• **Data provided**
=====

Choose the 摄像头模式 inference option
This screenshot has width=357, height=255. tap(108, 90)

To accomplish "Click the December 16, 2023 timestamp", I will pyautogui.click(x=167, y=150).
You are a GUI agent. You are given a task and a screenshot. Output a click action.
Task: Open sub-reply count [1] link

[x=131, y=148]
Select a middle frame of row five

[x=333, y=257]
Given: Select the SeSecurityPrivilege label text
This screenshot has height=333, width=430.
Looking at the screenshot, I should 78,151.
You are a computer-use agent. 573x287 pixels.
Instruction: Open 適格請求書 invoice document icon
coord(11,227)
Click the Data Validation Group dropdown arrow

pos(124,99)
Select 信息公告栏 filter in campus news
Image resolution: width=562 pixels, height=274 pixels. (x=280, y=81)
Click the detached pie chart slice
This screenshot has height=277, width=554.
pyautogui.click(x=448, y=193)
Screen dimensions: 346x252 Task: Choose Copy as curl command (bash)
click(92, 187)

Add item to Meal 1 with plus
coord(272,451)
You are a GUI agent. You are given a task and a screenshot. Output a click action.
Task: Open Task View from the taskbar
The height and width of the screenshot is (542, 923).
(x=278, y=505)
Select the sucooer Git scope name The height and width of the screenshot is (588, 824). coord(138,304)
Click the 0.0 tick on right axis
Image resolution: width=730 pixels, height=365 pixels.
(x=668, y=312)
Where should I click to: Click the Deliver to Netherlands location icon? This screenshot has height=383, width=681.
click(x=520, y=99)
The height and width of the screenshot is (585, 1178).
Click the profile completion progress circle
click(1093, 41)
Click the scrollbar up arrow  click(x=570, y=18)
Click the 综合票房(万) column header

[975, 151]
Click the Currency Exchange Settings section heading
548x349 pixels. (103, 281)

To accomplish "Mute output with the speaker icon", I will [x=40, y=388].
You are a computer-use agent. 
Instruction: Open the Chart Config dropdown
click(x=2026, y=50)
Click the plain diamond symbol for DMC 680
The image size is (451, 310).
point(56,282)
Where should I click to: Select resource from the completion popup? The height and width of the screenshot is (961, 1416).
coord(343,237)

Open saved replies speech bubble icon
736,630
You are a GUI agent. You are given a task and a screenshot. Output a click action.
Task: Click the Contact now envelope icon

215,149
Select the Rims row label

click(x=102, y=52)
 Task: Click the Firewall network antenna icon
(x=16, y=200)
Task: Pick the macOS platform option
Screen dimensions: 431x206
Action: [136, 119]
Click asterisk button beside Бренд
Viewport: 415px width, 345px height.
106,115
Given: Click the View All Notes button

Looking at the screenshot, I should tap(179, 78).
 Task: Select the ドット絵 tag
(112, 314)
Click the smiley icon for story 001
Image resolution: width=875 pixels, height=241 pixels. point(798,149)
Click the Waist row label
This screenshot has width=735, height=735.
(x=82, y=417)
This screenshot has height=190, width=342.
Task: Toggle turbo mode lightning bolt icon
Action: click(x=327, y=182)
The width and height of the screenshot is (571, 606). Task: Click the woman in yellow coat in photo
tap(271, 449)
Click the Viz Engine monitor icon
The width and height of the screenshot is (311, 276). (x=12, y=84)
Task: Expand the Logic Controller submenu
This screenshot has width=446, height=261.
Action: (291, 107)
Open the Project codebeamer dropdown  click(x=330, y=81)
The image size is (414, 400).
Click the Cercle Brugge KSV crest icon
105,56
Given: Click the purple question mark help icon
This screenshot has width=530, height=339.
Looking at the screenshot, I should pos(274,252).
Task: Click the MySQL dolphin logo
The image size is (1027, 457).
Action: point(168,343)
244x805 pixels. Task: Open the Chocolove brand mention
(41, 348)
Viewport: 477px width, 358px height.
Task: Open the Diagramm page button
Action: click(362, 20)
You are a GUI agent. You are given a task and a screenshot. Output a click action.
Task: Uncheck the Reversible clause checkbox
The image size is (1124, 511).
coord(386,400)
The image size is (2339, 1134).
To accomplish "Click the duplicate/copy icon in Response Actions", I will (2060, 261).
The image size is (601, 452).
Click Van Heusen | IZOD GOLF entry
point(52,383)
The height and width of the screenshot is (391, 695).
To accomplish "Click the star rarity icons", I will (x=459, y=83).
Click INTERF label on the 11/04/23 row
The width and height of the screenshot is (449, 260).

=====

• **Try it**
All the data above should be set down a second time, exactly.

• **Result of this exercise**
Choose the 摄像头模式 inference option
This screenshot has width=357, height=255. tap(108, 90)

To accomplish "Click the December 16, 2023 timestamp", I will pyautogui.click(x=167, y=150).
You are a GUI agent. You are given a task and a screenshot. Output a click action.
Task: Open sub-reply count [1] link

[x=131, y=148]
Select a middle frame of row five

[x=333, y=257]
Given: Select the SeSecurityPrivilege label text
This screenshot has height=333, width=430.
Looking at the screenshot, I should 78,151.
You are a computer-use agent. 573x287 pixels.
Instruction: Open 適格請求書 invoice document icon
coord(11,227)
Click the Data Validation Group dropdown arrow

pos(124,99)
Select 信息公告栏 filter in campus news
Image resolution: width=562 pixels, height=274 pixels. (x=280, y=81)
Click the detached pie chart slice
This screenshot has height=277, width=554.
pyautogui.click(x=448, y=193)
Screen dimensions: 346x252 Task: Choose Copy as curl command (bash)
click(92, 187)

Add item to Meal 1 with plus
coord(272,451)
You are a GUI agent. You are given a task and a screenshot. Output a click action.
Task: Open Task View from the taskbar
The height and width of the screenshot is (542, 923).
(x=278, y=505)
Select the sucooer Git scope name The height and width of the screenshot is (588, 824). coord(138,304)
Click the 0.0 tick on right axis
Image resolution: width=730 pixels, height=365 pixels.
(x=668, y=312)
Where should I click to: Click the Deliver to Netherlands location icon? This screenshot has height=383, width=681.
click(x=520, y=99)
The height and width of the screenshot is (585, 1178).
Click the profile completion progress circle
click(1093, 41)
Click the scrollbar up arrow  click(x=570, y=18)
Click the 综合票房(万) column header

[975, 151]
Click the Currency Exchange Settings section heading
548x349 pixels. (103, 281)

To accomplish "Mute output with the speaker icon", I will [x=40, y=388].
You are a computer-use agent. 
Instruction: Open the Chart Config dropdown
click(x=2026, y=50)
Click the plain diamond symbol for DMC 680
The image size is (451, 310).
point(56,282)
Where should I click to: Select resource from the completion popup? The height and width of the screenshot is (961, 1416).
coord(343,237)

Open saved replies speech bubble icon
736,630
You are a GUI agent. You are given a task and a screenshot. Output a click action.
Task: Click the Contact now envelope icon

215,149
Select the Rims row label

click(x=102, y=52)
 Task: Click the Firewall network antenna icon
(x=16, y=200)
Task: Pick the macOS platform option
Screen dimensions: 431x206
Action: [136, 119]
Click asterisk button beside Бренд
Viewport: 415px width, 345px height.
106,115
Given: Click the View All Notes button

Looking at the screenshot, I should tap(179, 78).
 Task: Select the ドット絵 tag
(112, 314)
Click the smiley icon for story 001
Image resolution: width=875 pixels, height=241 pixels. point(798,149)
Click the Waist row label
This screenshot has width=735, height=735.
(x=82, y=417)
This screenshot has height=190, width=342.
Task: Toggle turbo mode lightning bolt icon
Action: click(x=327, y=182)
The width and height of the screenshot is (571, 606). Task: Click the woman in yellow coat in photo
tap(271, 449)
Click the Viz Engine monitor icon
The width and height of the screenshot is (311, 276). (x=12, y=84)
Task: Expand the Logic Controller submenu
This screenshot has width=446, height=261.
Action: (291, 107)
Open the Project codebeamer dropdown  click(x=330, y=81)
The image size is (414, 400).
Click the Cercle Brugge KSV crest icon
105,56
Given: Click the purple question mark help icon
This screenshot has width=530, height=339.
Looking at the screenshot, I should pos(274,252).
Task: Click the MySQL dolphin logo
The image size is (1027, 457).
Action: point(168,343)
244x805 pixels. Task: Open the Chocolove brand mention
(41, 348)
Viewport: 477px width, 358px height.
Task: Open the Diagramm page button
Action: click(362, 20)
You are a GUI agent. You are given a task and a screenshot. Output a click action.
Task: Uncheck the Reversible clause checkbox
The image size is (1124, 511).
coord(386,400)
The image size is (2339, 1134).
To accomplish "Click the duplicate/copy icon in Response Actions", I will (2060, 261).
The image size is (601, 452).
Click Van Heusen | IZOD GOLF entry
point(52,383)
The height and width of the screenshot is (391, 695).
To accomplish "Click the star rarity icons", I will (x=459, y=83).
Click INTERF label on the 11/04/23 row
The width and height of the screenshot is (449, 260).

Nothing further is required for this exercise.